The Voice of Conservatives Is Important in Renewable Energy Policy Discussions

October 1, 2021

Although partisan politics is in overdrive these days, the bipartisanship involved in the creation of policies that enhance the development of clean energy is growing. Those who advocate for no- and low-carbon fuels and other energy solutions come from across political parties – Democrats and Republicans – and from all along the spectrum of partisan views – from liberals to conservatives.

The spread of support across the aisle comes at a critical time in our nation’s approach to the challenges faced from a changing climate, including drought, wildfires, tropical storms, flooding and other harmful phenomena. It is a welcome growth of backing for renewable solutions, including bioenergy offerings like biofuels and biopower, given the increasing occurrences of deadly, climate-related disasters.

A practical example of such bipartisanship is evidenced by the Growing Climate Solutions Act of 2021, a measure overwhelmingly approved in the Senate in June with broad support from both sides of the aisle as evidenced by a vote count of 92-8.

The legislation aims to break down barriers for farmers and foresters interested in participating in carbon markets so they can be rewarded for climate smart practices. The act creates a certification program at USDA to help solve technical entry barriers that prevent farmers and forestland owners from participating in carbon credit markets.

The measure could jumpstart a market for carbon retained in the soil by farmers. It is a big policy step forward in enabling agriculture to provide solutions to climate change and represents real progress in designing and advancing a practical and pragmatic approach to enable and reward farmers who deliver climate solutions.

Another example is the Clean Energy Network (CEN), a national coalition of 23 state-based organizations focused on promoting clean energy innovation “rooted in conservative values.” The CEN notes that the energy industry is shifting away from “the traditional model of using fossil fuel generation managed by centralized monopoly utilities to a system that prioritizes the use of advanced emerging technologies, environmental sustainability, market competition, and customer choice to fuel the economy.”

Earlier this week in Charleston, S.C., SfL Board member Ray Gaesser spoke at CEN’s Conclave XI, where he shared SfL’s vision and efforts promoting agricultural renewable energy solutions. He also discussed the work of SfL and the North America Alliance for Climate Smart Agriculture (NACSAA), which is supported by SfL, on the international stage.
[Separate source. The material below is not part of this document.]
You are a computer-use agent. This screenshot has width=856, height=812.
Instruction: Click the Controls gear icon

That includes participation under official “observer status” at the upcoming United Nations Framework Convention on Climate Change (UNFCCC) COP 26 in Glasgow, Scotland. There, SfL delegates will share examples of effective climate smart agriculture systems and practices and network with others who embrace agricultural solutions to global challenges.
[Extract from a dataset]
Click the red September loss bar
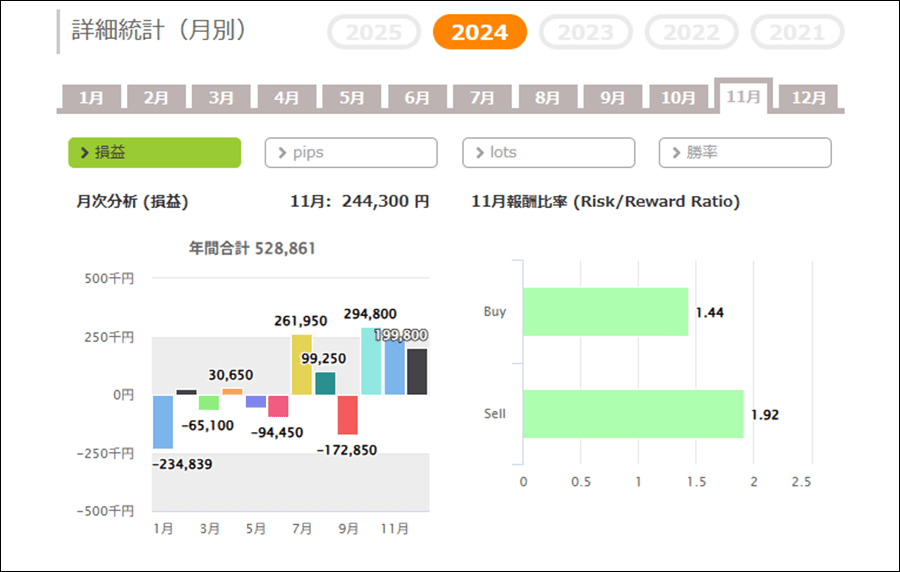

Gaesser said the conservatively political energy group also was receptive to his discussion of SfL’s promotion of circular agriculture, an approach growing in acceptance by farmers, ranchers, forest landowners, academics and policymakers. The construct of circularity in agriculture and food systems holds a great deal of promise. It helps farmers think about and experiment with solution pathways and tactics as intersecting and linked systems that concurrently produce agricultural and food products, while also protecting and renewing ecosystems to provide multiple services and benefits to the farm enterprise and to society. It is a way of going forward that focuses on reducing external inputs, closing nutrient loops, regenerating soils and minimizing agriculture’s impact on the environment. Conservatives, liberals – policy makers of all persuasions – are welcome in the frontline efforts to stem climate change through the promotion and optimization of renewable energy. That growth in support underscores the need for Congress to stay the course in its support of renewable fuels and other energy sources that provide high value and shovel-ready climate solutions.